I abruptly had an epiphany right in the midst of those feelings. Too late to decorate? Why? Because I didn’t do it immediately after Thanksgiving, or before we went on school break? Hanukkah doesn’t even start for two days! Too late for whom? Too late for what? Whose timeline am I on???
You see, growing up in my mother’s house, Christmas was EVERYWHERE from the exterior to the living room to the bedrooms to the kitchen to the bathrooms. Dozens of huge tote buns filled with her decorations had to be dragged in from the shed to accomplish all this. Holiday decorating was a test of endurance that began practically while the leftover Thanksgiving turkey was still cooling. I hadn’t realized until today how pervasive that mentality apparently was, even though I haven’t identified as a celebrator of Christmas in about twenty years, and even though I have just one bin of Hanukkah stuff compared to the dozens of bins she had. The muscle memory that the idea alone of holiday decorating brings back to me makes me ache even more than I already do all the time. It’s actually a hallmark of a larger mental and behavioral pattern of continual overwork, of constant doing and going, constant effort to keep getting it all done, which becomes particularly frenzied at holiday time. Where did I learn this mental and behavioral pattern, you ask? I learned from the best: my mother.

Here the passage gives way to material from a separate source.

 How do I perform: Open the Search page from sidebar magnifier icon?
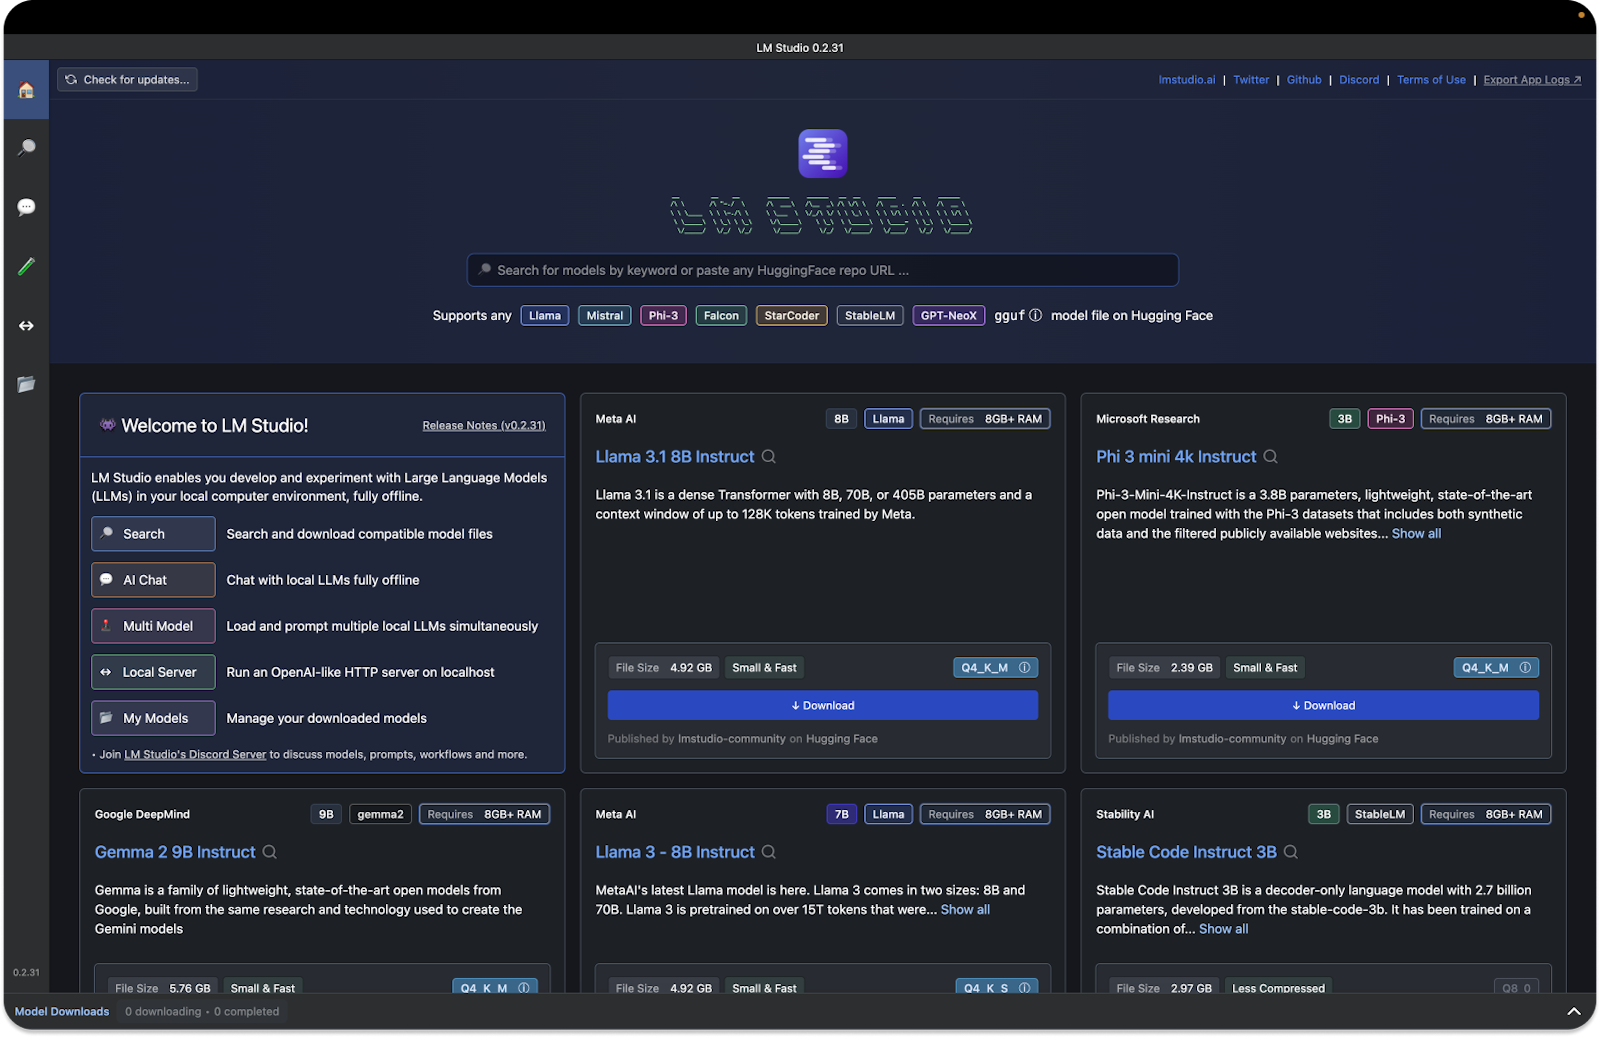point(26,148)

My therapist tells me that the difference between my mother’s overwork and mine is that she did it for narcissistic validation, while I have gotten stuck in self-sacrificing mode for most of my life because I was raised to take care of everyone else first.
All of this to say, as I sat there in my kitchen today realizing that I am on no one’s timeline but my own, and I can put up Hanukkah decorations whenever I want or even choose not to do so, and I was struggling so hard about it because of the way she raised me, the fact that I was wearing her sweater suddenly became too much for me. So I yanked it off and threw it across the room. I’m trying to learn to take better care of myself by not overdoing it, by learning my limits and respecting them. I’m learning to save some spoons for myself. And I made it clear long ago that I’m not spending any more spoons on her bullshit. I still like that sweater and I may still wear it on occasion. But if it becomes another weight to carry, it isn’t going to stay on my body.

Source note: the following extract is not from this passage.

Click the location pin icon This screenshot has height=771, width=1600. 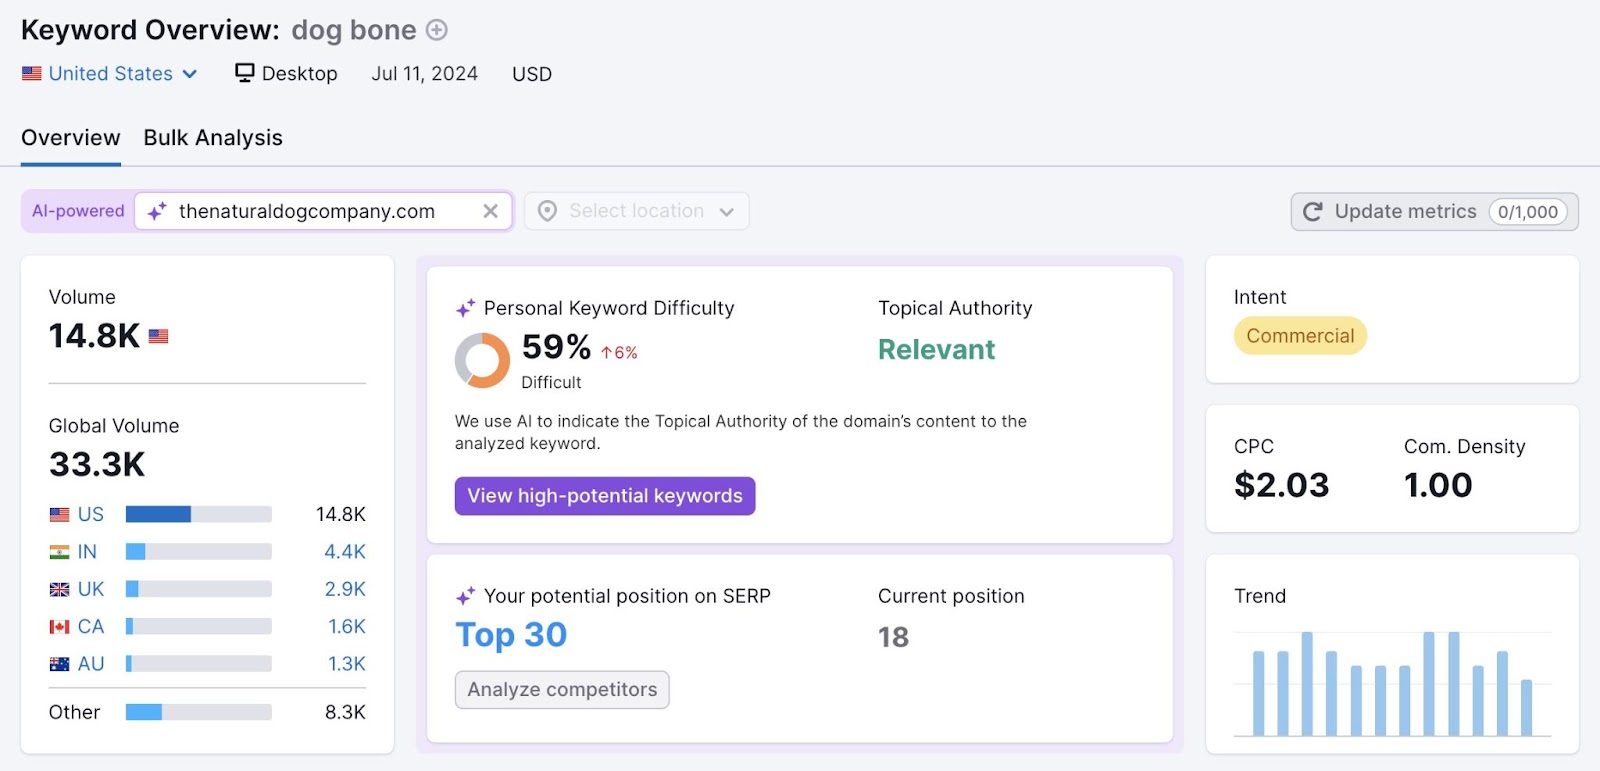[x=547, y=211]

Moving forward with foresight now, if decorating for the holidays is important to me in the future, I will work on saving up more spoons for it, on not overdoing it with many other things so there’s still enough energy available for me to do it. (If I were to say, “in hindsight, if it was important to me to decorate, I should have saved some spoons,” it edges into this very blame-y space which is neither what I want nor what I mean to say.) Moving forward, if I can avoid overworking myself so much, perhaps I’ll be better able to remember things like getting all my sweaters tucked away in a bin for better storage, something that probably felt like an item on a list I could check off and no longer dwell on.
The holiday season, and life in general, often feel like an endless series of things we have to do. Decorate, bake, cook, shop, dress, party, host, attend, visit, call, write; squeeze in every single festive thing you can, because, “tradition!” (Ha, I snuck a Fiddler on the Roof reference in there.) Well, I am learning this, and I am passing the message on to you: no. No. NO.
We. Don’t. Have. To.
There is no have to. There’s, I can, I will; or, there’s no. You’re in charge. You define your own festive experience and it is okay if it isn’t always the exact same thing every year.
You know, saying that feels almost as freeing as yanking your sweater off and throwing it across the room.
Happy holidays to you all — whatever that means to you. Cheers.